**Exercise data:**
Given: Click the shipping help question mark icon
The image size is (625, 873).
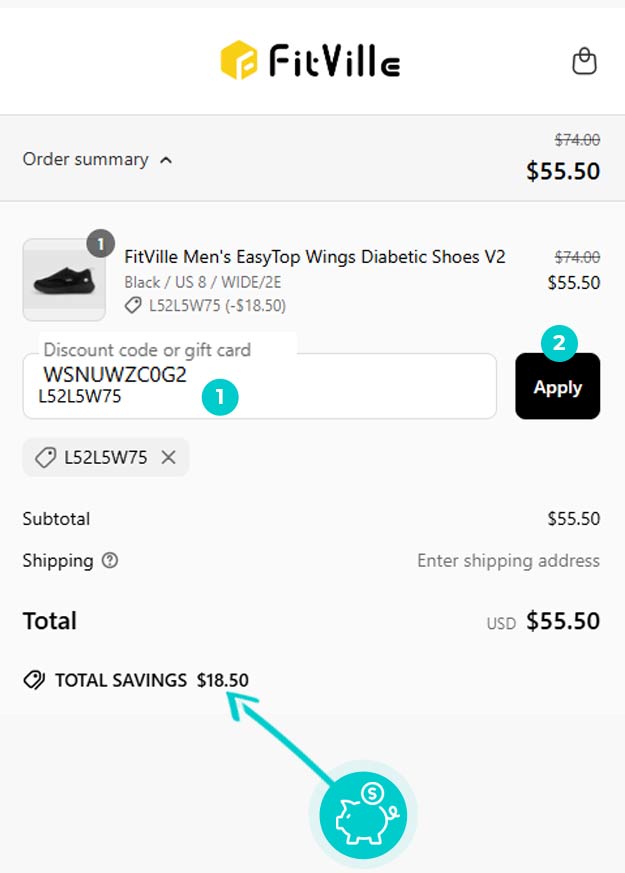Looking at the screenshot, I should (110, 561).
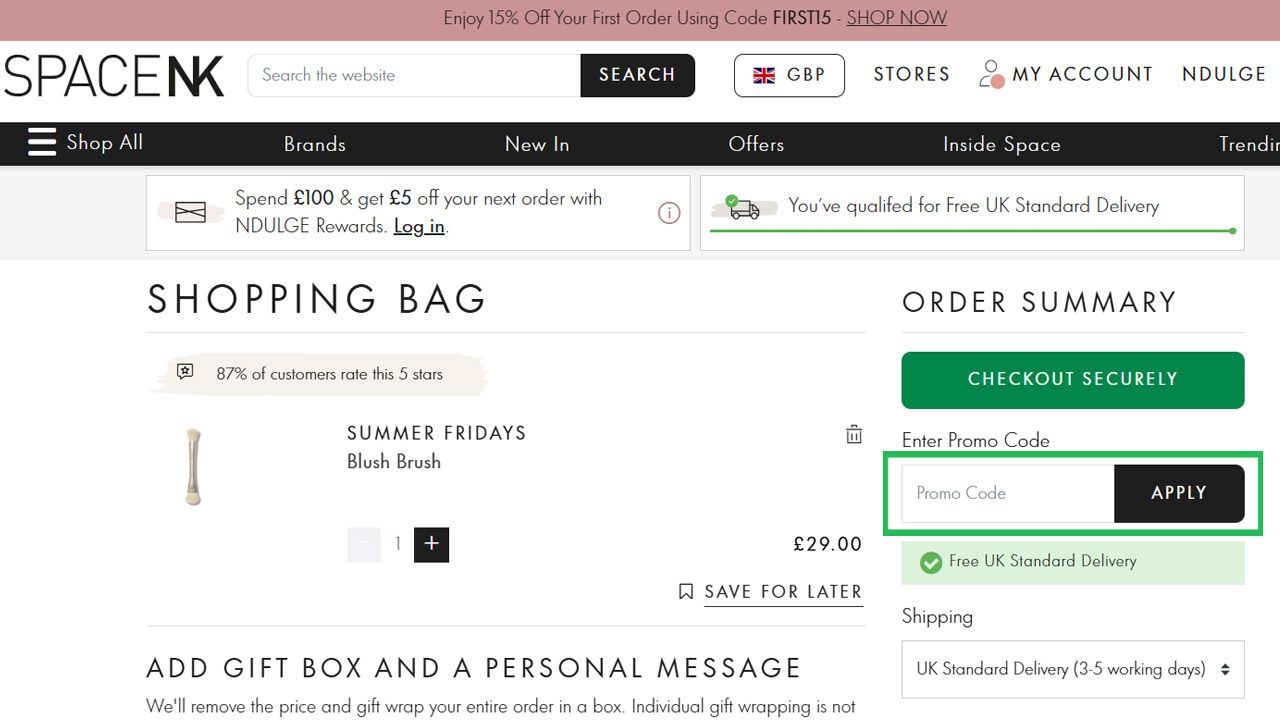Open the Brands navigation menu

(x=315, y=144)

**Work task:** Your copy should match the records above word for word, but without images.

**Expected output:**
Given: Click the shipping help question mark icon
The image size is (625, 873).
Looking at the screenshot, I should (110, 561).
Open the Brands navigation menu

(x=315, y=144)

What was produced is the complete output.